Exercises:
1: According to the passage on home internet access and exam results, what share of people with no formal qualifications have web access at home?
2: Write the next few sentences of the passage on home internet access and exam results, continuing after its final sentence.

Supplied text:
-=-=-=-=-
According to the ONS stats, degree-level educated adults are most likely to have internet access at home, while individuals without any formal qualifications are least likely to be online.

Home web access also appears to support higher grade GCSEs. Eighty-two per cent of individuals with GCE/GCSE A to C grade have the web at home, while just 74 per cent of those with grades D to G live in a wired household. Those with no formal qualifications are least likely to have access to the web (56 per cent).

Becta, the organisation that advises the government on educational IT, says six years of its research have established a strong link between educational attainment and access to technology - especially when it comes to broadband.

Schools that make 'good use' of broadband connectivity show statistically significant improvements in the percentage of pupils gaining more than five A* to C grade GCSEs in the year after broadband is installed.

Becta also claims schools that 'embrace technology' in general see a significant improvement in GCSE results, compared with those that do not.

Educational use of ICT at home by young people also has a positive impact on national tests for maths and English GCSEs results, according to Becta.

For GCSE science, Becta said the average gain from ICT use is 0.56 of a grade. Meanwhile, schools where technology is integrated across the curriculum and wider school life are statistically linked to higher points and percentage A* to C grades at GCSE and also schools have lower absence rates.
-=-=-=-=-
Provided information:
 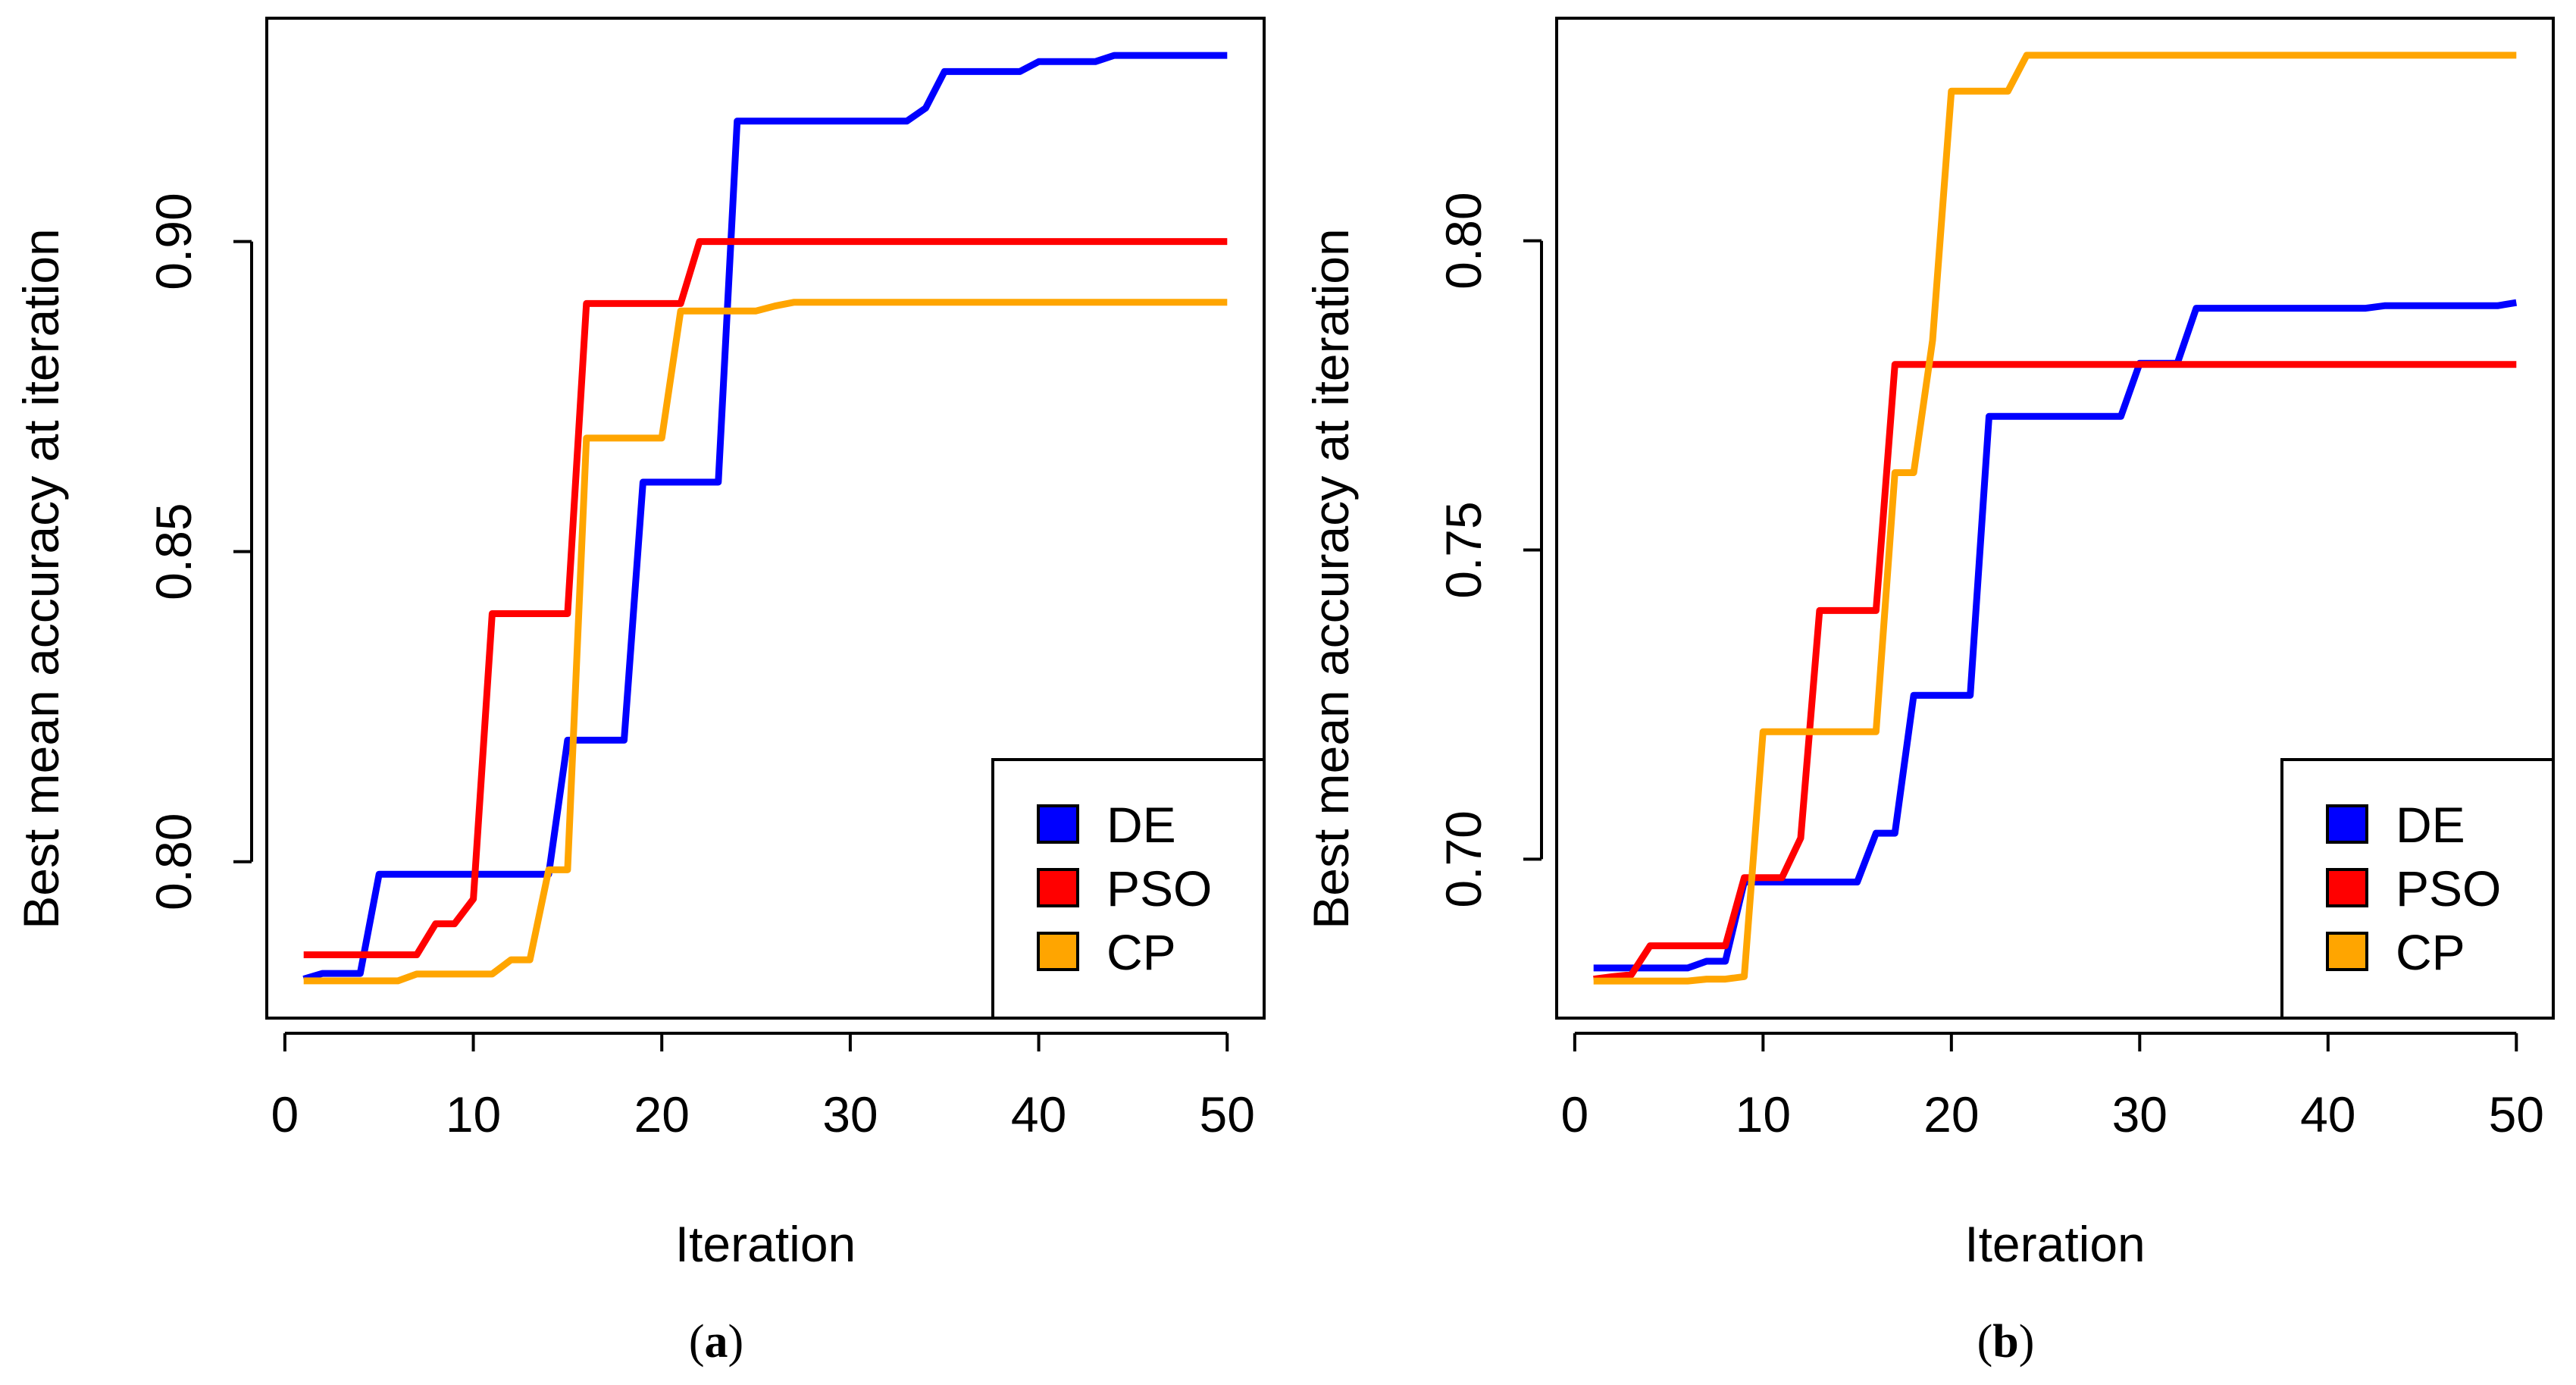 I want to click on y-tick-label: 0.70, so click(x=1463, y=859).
-=-=-=-=-
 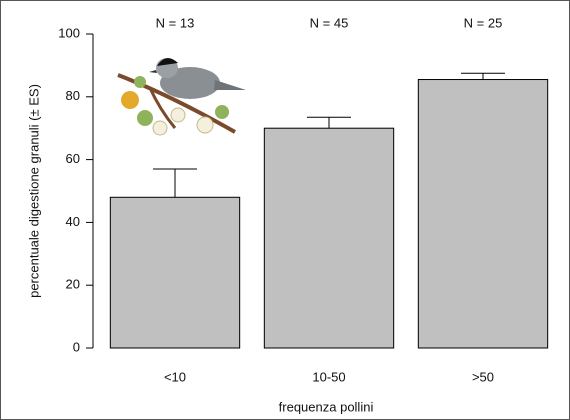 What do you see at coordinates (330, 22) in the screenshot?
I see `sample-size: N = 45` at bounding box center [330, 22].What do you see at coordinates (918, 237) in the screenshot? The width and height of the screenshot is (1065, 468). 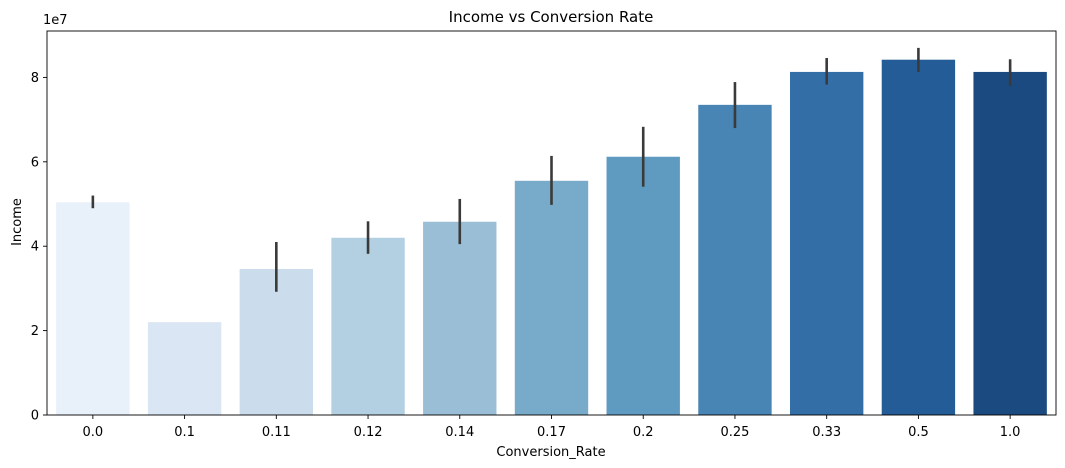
-=-=-=-=-
Replies:
1: 56 percent

2:
It's not just broadband and PCs that can have a positive impact on kids' education. The research also shows the humble interactive whiteboards can help improve pupils' performances in national tests in English, maths and science.

Stephen Crowne, chief executive of Becta, said in a statement: "The evidence is clear; when schools use technology effectively, it can have a direct impact on pupil attainment and results."

Crowne claimed only a fifth of schools are currently "using technology effectively right across the curriculum", adding that there is therefore scope to improve more pupils' grades.

He added: "Schools should make the most of the internet, mobile phones, interactive whiteboards, school radio stations, blogs, podcasts and video conferencing, helping to create a stimulating and engaging environment for their students."